Remote Sr. Site Reliability Engineer at Varo Bank

Description:

Varo’s SRE team is responsible for designing, building, and running large-scale, distributed, fault-tolerant systems that power most of Varo's operations.
The team focuses on AWS and Kubernetes, maintaining an open-source first and results-oriented mindset.
Members of the team strive to automate manual tasks and promote a data-driven approach to scaling the platform.
Daily activities include scaling production infrastructure, building CI/CD pipelines, and collaborating with developers to enhance operations.
Responsibilities include taking ownership of the availability and resiliency of Varo's cloud-based infrastructure, designing disaster recovery scenarios, and implementing self-healing patterns.
The role involves writing and maintaining infrastructure as code using Terraform and Kubernetes helm charts, as well as building and maintaining CI/CD pipelines.
The engineer will improve observability and monitoring by implementing advanced tools and technologies, creating monitoring dashboards, alerts, and log systems.
The position requires leading high-profile incidents and facilitating blameless post-mortems.
Collaboration with development teams to implement and improve SLIs and SLOs is essential, along with using monitoring data to drive actionable insights.
The engineer will automate operational tasks, write clean and scalable scripts, and manage platform infrastructure and applications.

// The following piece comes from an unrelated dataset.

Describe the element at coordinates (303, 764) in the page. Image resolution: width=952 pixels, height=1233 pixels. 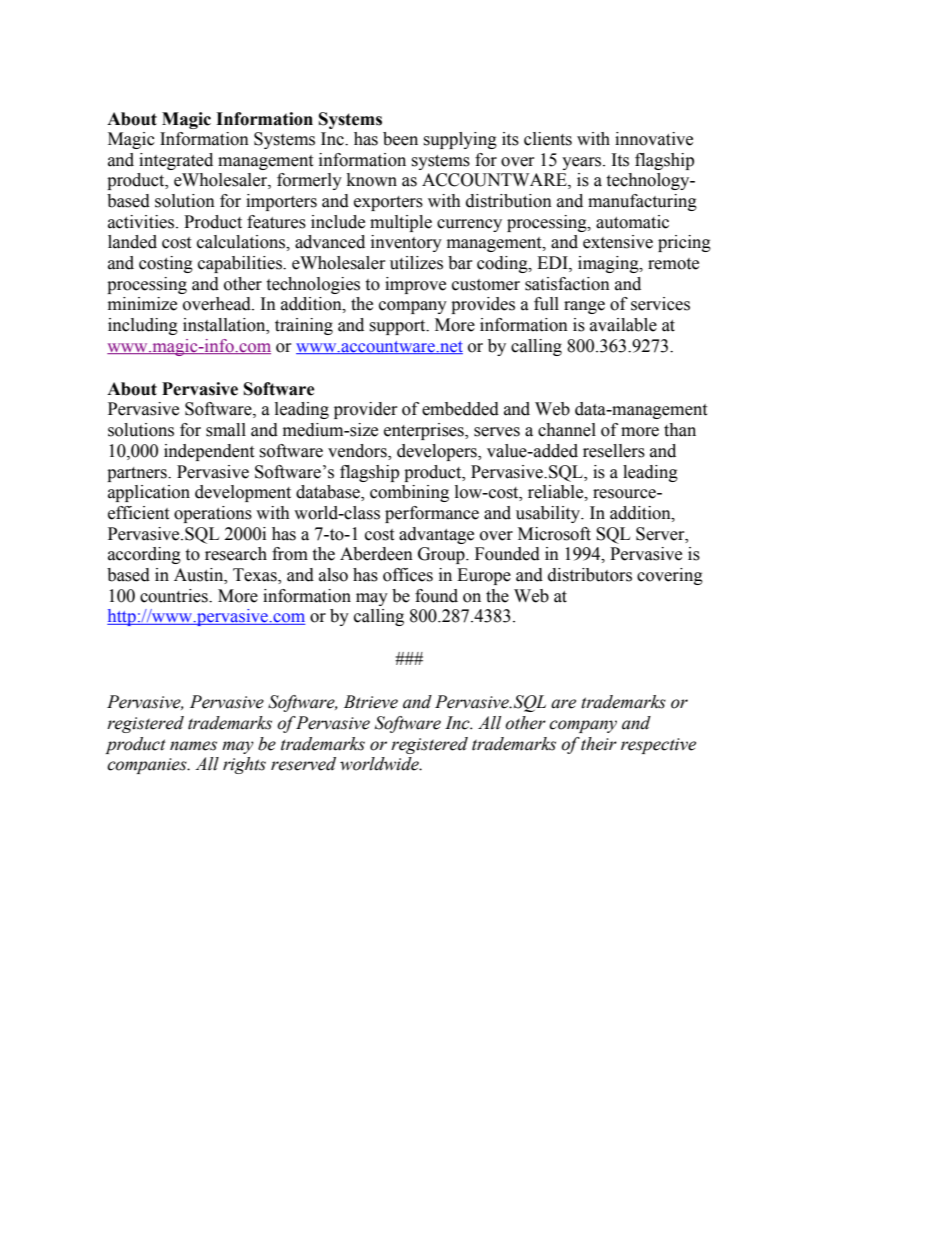
I see `reserved` at that location.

A minimum of 8 years of experience as a Site Reliability, DevOps, or Software Engineer with proficiency in high-level programming languages such as Python, GoLang, Ruby, Java, or JavaScript is required.
Excellent Linux and troubleshooting skills are necessary.
Experience in building and supporting high-availability cloud environments in AWS is essential.
Proficiency in Infrastructure as Code (IaC) and deployment automation using tools like Terraform, Helm, Gitlab, or equivalent is required.
Experience running Kubernetes in production is mandatory.
Familiarity with Istio is a plus.
Experience with monitoring, logging, and tracing tools such as Prometheus, Grafana, Jaeger/Tempo, ELK/Loki, and OpenTelemetry is required.
The candidate should have experience instrumenting code in languages like Java/Kotlin, Python, or Go, and creating simple instrumentation frameworks.
Participation in an on-call rotation for after-hours production infrastructure incidents is expected.
Experience with the Software Development Life Cycle (SDLC), CI/CD, and related tooling is necessary.
Kafka experience is a plus.

The salary range for this role is between $150,000 and $190,000 per year, based on function, level, and geographic location.
Final offer amounts are determined by multiple factors, including candidate experience and expertise, and may vary from the identified range.